Aktien von Kantonal- und Inlandbanken zünden kaum einmal den Turbo – und das wird so bleiben. Als stützende und defensive Portfoliobeimischung sind sie auch jetzt eine Option.
4. Vermögensverwaltung: Aktives Asset Management derzeit nicht von Vorteil
Die Aktien der Privatbanken und Vermögensverwalter haben sich im laufenden Jahr und in der Coronakrise sehr unterschiedlich entwickelt – und auch das hat eine Reihe von verschiedenen Gründen.
Vontobel sticht dabei als die Aktie heraus, die die Coronakrise bislang am schlechtesten verdaut hat. Der Grund dürfte wohl im starken Fokus auf dem Asset Management liegen: Dort sind institutionelle Kunden nicht bekannt dafür, dass sie Krisen aussitzen, sondern dass sie ihre Geldströme rasch in sicherer geglaubte Häfen umlenken.
Die stark gestiegenen Volumina in ETF-Investments belegen dies teilweise. Ob das starke Standbein Vontobels im Fixed-Income-Bereich sich nun als Krux erweist, muss sich anhand von publizierten Daten erst noch zeigen.
Auch Julius Bär hat in der Krise einiges an Federn liegen gelassen. Wie stark die Asset-Basis geschrumpft ist, legt die Privatbank in einem Interimsreport kommende Woche dar.

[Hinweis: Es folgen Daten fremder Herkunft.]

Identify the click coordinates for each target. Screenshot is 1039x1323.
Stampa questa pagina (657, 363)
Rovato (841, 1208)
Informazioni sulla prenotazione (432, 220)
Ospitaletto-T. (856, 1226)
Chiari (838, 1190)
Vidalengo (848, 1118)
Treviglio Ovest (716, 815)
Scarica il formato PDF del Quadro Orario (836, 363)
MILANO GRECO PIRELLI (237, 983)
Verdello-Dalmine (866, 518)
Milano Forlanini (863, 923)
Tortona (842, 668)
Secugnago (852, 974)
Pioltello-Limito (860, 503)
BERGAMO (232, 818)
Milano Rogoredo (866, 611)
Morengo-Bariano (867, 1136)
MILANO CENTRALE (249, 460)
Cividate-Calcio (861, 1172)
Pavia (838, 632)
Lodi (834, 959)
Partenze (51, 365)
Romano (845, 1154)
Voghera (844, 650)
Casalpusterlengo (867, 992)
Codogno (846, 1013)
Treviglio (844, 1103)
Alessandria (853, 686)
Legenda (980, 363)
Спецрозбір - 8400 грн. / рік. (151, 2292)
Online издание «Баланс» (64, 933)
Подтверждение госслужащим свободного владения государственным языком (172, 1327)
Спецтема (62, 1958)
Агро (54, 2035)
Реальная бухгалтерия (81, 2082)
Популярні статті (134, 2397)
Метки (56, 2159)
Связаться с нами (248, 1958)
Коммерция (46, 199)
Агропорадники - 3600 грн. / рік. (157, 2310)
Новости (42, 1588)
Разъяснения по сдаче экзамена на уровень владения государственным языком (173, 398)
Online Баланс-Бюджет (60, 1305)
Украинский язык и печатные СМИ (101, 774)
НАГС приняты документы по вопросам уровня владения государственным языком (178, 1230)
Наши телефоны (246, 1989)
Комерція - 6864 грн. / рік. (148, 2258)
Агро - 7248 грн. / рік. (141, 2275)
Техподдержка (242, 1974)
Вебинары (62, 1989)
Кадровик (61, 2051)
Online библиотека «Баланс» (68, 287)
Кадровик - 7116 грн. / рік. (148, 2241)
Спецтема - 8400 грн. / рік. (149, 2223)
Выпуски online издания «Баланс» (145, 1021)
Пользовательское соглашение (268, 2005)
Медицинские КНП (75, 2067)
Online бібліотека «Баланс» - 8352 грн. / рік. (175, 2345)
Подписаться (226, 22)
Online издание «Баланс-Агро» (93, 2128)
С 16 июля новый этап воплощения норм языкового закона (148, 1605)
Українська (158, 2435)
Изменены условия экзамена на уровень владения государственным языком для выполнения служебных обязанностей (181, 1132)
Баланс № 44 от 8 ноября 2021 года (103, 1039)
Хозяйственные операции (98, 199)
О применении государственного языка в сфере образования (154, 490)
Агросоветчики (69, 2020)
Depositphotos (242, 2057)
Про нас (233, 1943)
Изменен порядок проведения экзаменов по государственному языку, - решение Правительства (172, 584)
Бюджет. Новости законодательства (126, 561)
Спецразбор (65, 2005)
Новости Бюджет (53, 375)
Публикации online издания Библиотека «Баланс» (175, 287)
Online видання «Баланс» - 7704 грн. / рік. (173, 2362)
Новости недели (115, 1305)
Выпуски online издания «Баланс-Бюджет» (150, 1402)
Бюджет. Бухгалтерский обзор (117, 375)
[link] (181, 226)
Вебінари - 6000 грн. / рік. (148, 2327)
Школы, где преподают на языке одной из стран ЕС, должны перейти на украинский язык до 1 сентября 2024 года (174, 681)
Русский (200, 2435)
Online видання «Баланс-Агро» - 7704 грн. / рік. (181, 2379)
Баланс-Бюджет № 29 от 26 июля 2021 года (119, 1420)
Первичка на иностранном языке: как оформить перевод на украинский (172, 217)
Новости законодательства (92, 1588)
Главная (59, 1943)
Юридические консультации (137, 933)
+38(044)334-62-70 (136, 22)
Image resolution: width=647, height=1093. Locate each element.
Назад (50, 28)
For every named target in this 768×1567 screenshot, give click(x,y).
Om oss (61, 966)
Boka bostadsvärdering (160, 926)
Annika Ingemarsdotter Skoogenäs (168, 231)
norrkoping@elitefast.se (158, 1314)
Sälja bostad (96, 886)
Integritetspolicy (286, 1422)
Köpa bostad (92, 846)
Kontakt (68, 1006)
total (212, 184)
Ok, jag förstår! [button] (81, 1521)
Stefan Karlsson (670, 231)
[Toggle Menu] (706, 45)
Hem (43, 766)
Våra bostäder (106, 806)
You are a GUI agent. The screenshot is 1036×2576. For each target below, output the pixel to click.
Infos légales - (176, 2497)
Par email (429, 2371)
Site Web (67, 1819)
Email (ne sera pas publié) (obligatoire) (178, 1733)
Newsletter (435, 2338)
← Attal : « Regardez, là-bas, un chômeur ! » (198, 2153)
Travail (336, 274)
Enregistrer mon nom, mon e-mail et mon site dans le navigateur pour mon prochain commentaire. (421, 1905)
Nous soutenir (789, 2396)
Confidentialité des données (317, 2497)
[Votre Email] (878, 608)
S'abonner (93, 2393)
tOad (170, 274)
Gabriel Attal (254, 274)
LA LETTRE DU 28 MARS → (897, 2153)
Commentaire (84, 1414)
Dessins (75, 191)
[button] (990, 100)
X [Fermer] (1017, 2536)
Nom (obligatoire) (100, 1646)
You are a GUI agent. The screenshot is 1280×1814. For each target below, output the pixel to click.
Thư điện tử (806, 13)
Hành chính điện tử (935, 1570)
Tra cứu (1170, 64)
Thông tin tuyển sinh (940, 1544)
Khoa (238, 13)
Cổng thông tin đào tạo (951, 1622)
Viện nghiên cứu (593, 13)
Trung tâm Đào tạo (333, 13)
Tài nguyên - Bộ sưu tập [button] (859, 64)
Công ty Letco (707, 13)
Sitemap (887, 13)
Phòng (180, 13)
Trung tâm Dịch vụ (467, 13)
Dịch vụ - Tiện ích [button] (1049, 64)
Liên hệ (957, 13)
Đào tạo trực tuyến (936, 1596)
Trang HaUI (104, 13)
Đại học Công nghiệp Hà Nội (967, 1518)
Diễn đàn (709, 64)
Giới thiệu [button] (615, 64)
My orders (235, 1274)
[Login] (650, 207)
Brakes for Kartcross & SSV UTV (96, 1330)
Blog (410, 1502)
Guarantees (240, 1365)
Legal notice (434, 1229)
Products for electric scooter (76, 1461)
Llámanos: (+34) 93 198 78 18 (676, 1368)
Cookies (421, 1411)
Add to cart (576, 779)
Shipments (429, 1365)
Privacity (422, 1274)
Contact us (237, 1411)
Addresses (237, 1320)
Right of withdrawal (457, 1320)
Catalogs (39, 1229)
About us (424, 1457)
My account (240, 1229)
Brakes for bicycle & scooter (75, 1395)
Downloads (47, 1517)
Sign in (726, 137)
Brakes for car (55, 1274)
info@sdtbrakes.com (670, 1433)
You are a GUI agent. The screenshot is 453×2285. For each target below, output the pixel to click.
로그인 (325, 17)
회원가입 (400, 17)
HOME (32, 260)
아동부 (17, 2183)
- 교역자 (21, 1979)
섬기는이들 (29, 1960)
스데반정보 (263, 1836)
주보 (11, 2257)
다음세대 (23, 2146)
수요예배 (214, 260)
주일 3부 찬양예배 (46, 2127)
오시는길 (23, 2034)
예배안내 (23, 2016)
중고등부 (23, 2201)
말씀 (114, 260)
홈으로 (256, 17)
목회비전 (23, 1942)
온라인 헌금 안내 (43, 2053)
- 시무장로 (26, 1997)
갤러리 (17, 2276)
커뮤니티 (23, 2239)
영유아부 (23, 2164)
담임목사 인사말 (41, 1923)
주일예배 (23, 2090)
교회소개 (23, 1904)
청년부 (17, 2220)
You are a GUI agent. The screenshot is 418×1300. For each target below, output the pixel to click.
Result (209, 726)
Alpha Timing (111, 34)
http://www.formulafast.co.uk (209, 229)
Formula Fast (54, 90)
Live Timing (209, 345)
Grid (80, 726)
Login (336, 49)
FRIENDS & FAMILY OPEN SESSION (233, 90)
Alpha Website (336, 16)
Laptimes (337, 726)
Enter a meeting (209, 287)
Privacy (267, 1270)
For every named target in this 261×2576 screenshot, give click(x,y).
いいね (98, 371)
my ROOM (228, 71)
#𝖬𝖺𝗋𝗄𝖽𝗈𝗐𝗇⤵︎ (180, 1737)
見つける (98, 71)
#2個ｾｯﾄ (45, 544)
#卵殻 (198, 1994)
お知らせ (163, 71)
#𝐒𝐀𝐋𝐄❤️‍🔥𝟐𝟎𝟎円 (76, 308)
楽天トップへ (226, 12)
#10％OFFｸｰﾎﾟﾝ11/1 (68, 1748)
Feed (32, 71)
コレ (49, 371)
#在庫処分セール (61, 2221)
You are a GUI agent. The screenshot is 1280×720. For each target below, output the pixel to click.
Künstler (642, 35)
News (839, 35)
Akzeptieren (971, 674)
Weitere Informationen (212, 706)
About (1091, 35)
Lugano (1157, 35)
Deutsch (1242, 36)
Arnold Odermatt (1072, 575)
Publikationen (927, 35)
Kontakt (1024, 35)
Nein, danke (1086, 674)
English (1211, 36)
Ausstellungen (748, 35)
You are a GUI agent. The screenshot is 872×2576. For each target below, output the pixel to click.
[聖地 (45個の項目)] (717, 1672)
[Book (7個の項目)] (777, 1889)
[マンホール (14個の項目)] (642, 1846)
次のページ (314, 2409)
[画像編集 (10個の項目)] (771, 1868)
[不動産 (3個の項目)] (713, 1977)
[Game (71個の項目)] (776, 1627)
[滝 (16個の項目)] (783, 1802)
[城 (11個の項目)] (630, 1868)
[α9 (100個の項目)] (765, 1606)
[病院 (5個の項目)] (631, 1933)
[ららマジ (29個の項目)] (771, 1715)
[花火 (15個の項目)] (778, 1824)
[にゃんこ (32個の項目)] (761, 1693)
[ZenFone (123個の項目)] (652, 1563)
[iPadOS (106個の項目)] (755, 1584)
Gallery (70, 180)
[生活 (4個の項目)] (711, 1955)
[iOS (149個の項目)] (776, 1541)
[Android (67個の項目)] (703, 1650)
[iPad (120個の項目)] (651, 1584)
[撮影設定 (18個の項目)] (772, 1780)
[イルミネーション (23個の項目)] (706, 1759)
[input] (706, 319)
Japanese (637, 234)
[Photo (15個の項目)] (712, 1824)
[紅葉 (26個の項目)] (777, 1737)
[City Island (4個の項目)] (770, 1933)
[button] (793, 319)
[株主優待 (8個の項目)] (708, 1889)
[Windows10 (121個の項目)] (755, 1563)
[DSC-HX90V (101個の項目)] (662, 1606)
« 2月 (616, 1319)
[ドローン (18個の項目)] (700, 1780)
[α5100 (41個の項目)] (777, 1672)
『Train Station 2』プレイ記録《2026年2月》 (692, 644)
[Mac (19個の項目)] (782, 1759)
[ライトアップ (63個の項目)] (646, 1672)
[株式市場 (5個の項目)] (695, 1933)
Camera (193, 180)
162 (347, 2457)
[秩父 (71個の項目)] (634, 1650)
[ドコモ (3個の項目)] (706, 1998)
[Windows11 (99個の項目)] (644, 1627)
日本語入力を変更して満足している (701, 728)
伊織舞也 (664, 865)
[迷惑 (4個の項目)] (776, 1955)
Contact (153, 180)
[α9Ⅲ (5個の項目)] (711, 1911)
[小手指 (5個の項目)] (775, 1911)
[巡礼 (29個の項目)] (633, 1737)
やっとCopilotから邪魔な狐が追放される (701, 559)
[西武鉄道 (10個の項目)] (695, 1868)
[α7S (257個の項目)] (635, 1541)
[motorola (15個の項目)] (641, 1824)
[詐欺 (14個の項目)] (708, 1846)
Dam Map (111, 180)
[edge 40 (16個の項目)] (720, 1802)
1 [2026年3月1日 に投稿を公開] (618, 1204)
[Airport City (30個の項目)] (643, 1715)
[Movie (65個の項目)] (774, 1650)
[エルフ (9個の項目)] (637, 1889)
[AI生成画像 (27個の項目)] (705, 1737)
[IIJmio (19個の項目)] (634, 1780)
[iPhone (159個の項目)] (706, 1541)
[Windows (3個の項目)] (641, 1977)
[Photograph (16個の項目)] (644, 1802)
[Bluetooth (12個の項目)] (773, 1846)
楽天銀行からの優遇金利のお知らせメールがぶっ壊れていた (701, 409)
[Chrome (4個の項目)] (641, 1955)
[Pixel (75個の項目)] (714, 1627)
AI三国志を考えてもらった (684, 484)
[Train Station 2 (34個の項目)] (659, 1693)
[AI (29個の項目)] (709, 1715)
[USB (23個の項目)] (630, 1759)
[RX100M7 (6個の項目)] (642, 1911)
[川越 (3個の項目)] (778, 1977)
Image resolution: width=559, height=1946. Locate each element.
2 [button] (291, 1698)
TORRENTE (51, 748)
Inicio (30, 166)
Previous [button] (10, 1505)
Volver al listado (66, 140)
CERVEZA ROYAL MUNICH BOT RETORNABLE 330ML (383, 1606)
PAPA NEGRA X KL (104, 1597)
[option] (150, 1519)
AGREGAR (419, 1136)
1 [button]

Weil die Volatilität an den Märkten für geraume Zeit hoch bleibt, schwankt auch die Ertragsbasis der Vermögensverwaltungsbanken stark. Ein Investment jetzt zu tätigen, bedingt einen längeren Zeithorizont.
5. EFG International: Turnaround-Story zieht noch
Wie eingangs erwähnt, hat die Aktie der EFG-Privatbank die schlimmsten Turbulenzen der Coronakrise seit Anfang März am besten von allen Schweizer Finanztiteln überstanden: mit einem knappen Plus von 0,7 Prozent. Seit Jahresbeginn liegt sie jedoch auch im Minus. Dieses spiegelt die geschrumpfte Vermögensbasis und die damit tieferen Gebühreneinnahmen wider. Dennoch: EFG International darf sich unter den Schweizer Bankaktien mit internationalem Geschäft als Nutzniesserin sehen.
Ein Grund dafür dürfte wohl sein, dass die Privatbank ohnehin ein Kostensparprogramm am Laufen und ihren Fokus ganz auf die Steigerung der operativen Effizienz gelegt hat. Zudem blieben die Kreditverluste in den turbulenten Wochen des Börsencrashes gering, was Anlegernerven beruhigt hat.
Mit dem Kauf einer EFG-Aktie spekuliert man auf die erfolgreiche Umsetzung eines Sparplans. Im gegenwärtigen Umfeld ist dieser noch notwendiger geworden.